En bonne et loyale épouse, lady Cowper ne trouve rien à reprendre dans la conduite ou les paroles de son mari. — Je suis enchantée, dit-elle, d’entendre vanter de toutes parts la harangue que mylord a prononcée en faisant connaître l’arrêt ; mais aucun éloge n’a valu pour moi celui du docteur Clarke, qui trouve ce discours superlativement beau, et prétend qu’il serait impossible d’y ajouter ou d’en retrancher une lettre sans le gâter d’autant[1].

Mais hélas ! de toutes les revendications, celles de la défaillance humaine sont les plus inévitables. Bien peu de jours après ce triomphe oratoire, et lorsque le départ du prétendant eut définitivement rendu la paix à l’Angleterre et son ascendant au ministère whig, le lord-chancelier, à la suite d’un accident, se trouva tout à coup plus malade. En même temps que sa santé décline son ambition. Il veut quitter la vie publique, se retirer des affaires, céder la place à ses rivaux, aller vivre aux champs. Sa digne compagne, non sans quelques pénibles efforts, accepte courageusement ces projets d’abdication. Voici ce qu’elle écrit, à la date du 15 février : « J’ai dit à mon mari qu’il ne trouverait jamais en moi un obstacle à ses desseins ; je lui ai offert, pour peu que cela puisse lui plaire, de le suivre à la campagne, d’abandonner ma charge, et, ce qui est encore autre chose, je lui ai promis de ne jamais regretter ce sacrifice, le plus grand que j’aie à lui faire. Je crois qu’il l’acceptera. »

Ce plan de retraite la tourmente, il est vrai. Cependant elle lui donne un commencement d’exécution ; d’obligeans amis à qui elle s’adresse dans ces poignantes perplexités lui offrent de s’entremettre pour déclarer à qui de droit que lord Cowper va succomber sous le fardeau ministériel, et faire nommer à sa place le lord chief justice Parker, à qui on substituerait l’ex-chancelier comme gardien du sceau privé. À cette sinécure honorifique, véritable fiche de consolation, pourra être jointe la réversion sur deux têtes successives d’une charge de fermier des douanes… Mais, tandis qu’en

  1. Ceux de nos lecteurs qui seraient curieux de savoir à quoi w’en tenir sur ce morceau d’éloquence le trouveront dans la biographie de lord Cowper par lord Campbell.

**ENTRÉES AFFICHÉES:**
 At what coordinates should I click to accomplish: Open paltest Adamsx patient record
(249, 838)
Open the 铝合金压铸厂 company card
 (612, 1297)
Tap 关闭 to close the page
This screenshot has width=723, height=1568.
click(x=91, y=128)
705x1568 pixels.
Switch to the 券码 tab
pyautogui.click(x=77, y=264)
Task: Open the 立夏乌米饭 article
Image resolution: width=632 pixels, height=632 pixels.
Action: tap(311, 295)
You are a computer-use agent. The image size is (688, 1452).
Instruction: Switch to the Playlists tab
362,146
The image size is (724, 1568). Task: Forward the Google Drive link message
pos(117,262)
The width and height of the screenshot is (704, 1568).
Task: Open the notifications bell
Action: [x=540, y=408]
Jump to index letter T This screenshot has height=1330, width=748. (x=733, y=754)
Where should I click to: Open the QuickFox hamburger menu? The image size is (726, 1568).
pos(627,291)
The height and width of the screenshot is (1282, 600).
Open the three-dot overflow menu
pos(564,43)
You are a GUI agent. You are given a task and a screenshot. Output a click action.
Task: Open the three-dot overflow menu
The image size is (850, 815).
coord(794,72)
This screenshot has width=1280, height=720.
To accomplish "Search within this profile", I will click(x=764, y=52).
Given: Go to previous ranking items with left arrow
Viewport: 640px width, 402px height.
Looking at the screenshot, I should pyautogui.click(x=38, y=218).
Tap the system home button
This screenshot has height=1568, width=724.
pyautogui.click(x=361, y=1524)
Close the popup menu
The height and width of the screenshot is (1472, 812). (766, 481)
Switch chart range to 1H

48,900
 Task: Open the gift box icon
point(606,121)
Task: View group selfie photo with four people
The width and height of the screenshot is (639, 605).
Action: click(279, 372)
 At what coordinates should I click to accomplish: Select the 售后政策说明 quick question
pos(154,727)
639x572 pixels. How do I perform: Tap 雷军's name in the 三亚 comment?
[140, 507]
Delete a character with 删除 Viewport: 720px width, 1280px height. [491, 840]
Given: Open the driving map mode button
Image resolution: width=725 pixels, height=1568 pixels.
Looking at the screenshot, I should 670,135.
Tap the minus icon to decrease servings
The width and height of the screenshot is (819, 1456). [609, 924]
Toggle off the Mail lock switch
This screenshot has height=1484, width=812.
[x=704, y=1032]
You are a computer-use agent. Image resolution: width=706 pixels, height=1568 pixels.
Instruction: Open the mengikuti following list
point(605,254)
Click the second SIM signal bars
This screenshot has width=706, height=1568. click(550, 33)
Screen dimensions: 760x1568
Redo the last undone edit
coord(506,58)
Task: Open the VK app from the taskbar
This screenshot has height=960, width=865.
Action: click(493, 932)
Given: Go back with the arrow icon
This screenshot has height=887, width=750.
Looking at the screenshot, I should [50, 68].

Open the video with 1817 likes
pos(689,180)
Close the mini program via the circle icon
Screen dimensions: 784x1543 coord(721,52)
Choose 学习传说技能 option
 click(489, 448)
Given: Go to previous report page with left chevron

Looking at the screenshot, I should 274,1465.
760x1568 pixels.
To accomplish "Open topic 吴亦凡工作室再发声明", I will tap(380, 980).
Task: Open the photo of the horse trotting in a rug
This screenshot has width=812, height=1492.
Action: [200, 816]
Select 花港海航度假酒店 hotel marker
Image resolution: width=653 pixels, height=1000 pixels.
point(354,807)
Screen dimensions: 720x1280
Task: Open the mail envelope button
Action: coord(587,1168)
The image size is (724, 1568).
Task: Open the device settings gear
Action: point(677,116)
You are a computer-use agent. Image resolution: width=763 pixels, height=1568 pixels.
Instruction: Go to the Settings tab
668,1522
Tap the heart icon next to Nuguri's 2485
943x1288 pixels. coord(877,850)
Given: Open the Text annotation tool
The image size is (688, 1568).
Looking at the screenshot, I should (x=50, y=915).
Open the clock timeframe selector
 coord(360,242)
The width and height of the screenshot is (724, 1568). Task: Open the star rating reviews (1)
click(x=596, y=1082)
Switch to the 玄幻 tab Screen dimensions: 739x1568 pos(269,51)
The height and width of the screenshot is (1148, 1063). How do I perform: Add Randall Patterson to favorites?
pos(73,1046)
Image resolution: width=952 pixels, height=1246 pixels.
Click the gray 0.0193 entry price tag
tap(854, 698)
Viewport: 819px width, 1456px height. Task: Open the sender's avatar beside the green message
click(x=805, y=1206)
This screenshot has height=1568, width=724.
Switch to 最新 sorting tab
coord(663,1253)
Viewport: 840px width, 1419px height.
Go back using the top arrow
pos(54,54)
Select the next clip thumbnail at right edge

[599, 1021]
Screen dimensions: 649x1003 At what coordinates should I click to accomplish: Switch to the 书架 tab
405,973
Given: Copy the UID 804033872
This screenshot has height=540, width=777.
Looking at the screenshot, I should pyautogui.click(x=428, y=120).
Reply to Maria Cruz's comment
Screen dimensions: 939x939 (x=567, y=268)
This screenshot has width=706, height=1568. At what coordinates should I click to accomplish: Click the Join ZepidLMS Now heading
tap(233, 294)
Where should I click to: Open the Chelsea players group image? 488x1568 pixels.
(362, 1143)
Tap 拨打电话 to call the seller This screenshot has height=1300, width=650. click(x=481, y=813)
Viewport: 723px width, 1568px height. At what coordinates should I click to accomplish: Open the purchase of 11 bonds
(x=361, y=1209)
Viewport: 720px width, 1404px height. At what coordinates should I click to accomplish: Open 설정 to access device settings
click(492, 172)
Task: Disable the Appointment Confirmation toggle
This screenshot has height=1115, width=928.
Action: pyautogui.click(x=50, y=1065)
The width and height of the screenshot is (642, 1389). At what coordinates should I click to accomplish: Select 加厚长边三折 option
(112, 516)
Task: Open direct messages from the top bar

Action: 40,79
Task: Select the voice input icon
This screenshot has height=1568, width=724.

**TRAVAIL DEMANDÉ:**
Recopiez mot pour mot l'intégralité de l'extrait sur lady Cowper. Ces entrées proviennent d'une autre source que l'extrait.

**RÉSULTAT OBTENU:**
En bonne et loyale épouse, lady Cowper ne trouve rien à reprendre dans la conduite ou les paroles de son mari. — Je suis enchantée, dit-elle, d’entendre vanter de toutes parts la harangue que mylord a prononcée en faisant connaître l’arrêt ; mais aucun éloge n’a valu pour moi celui du docteur Clarke, qui trouve ce discours superlativement beau, et prétend qu’il serait impossible d’y ajouter ou d’en retrancher une lettre sans le gâter d’autant[1].

Mais hélas ! de toutes les revendications, celles de la défaillance humaine sont les plus inévitables. Bien peu de jours après ce triomphe oratoire, et lorsque le départ du prétendant eut définitivement rendu la paix à l’Angleterre et son ascendant au ministère whig, le lord-chancelier, à la suite d’un accident, se trouva tout à coup plus malade. En même temps que sa santé décline son ambition. Il veut quitter la vie publique, se retirer des affaires, céder la place à ses rivaux, aller vivre aux champs. Sa digne compagne, non sans quelques pénibles efforts, accepte courageusement ces projets d’abdication. Voici ce qu’elle écrit, à la date du 15 février : « J’ai dit à mon mari qu’il ne trouverait jamais en moi un obstacle à ses desseins ; je lui ai offert, pour peu que cela puisse lui plaire, de le suivre à la campagne, d’abandonner ma charge, et, ce qui est encore autre chose, je lui ai promis de ne jamais regretter ce sacrifice, le plus grand que j’aie à lui faire. Je crois qu’il l’acceptera. »

Ce plan de retraite la tourmente, il est vrai. Cependant elle lui donne un commencement d’exécution ; d’obligeans amis à qui elle s’adresse dans ces poignantes perplexités lui offrent de s’entremettre pour déclarer à qui de droit que lord Cowper va succomber sous le fardeau ministériel, et faire nommer à sa place le lord chief justice Parker, à qui on substituerait l’ex-chancelier comme gardien du sceau privé. À cette sinécure honorifique, véritable fiche de consolation, pourra être jointe la réversion sur deux têtes successives d’une charge de fermier des douanes… Mais, tandis qu’en

  1. Ceux de nos lecteurs qui seraient curieux de savoir à quoi w’en tenir sur ce morceau d’éloquence le trouveront dans la biographie de lord Cowper par lord Campbell.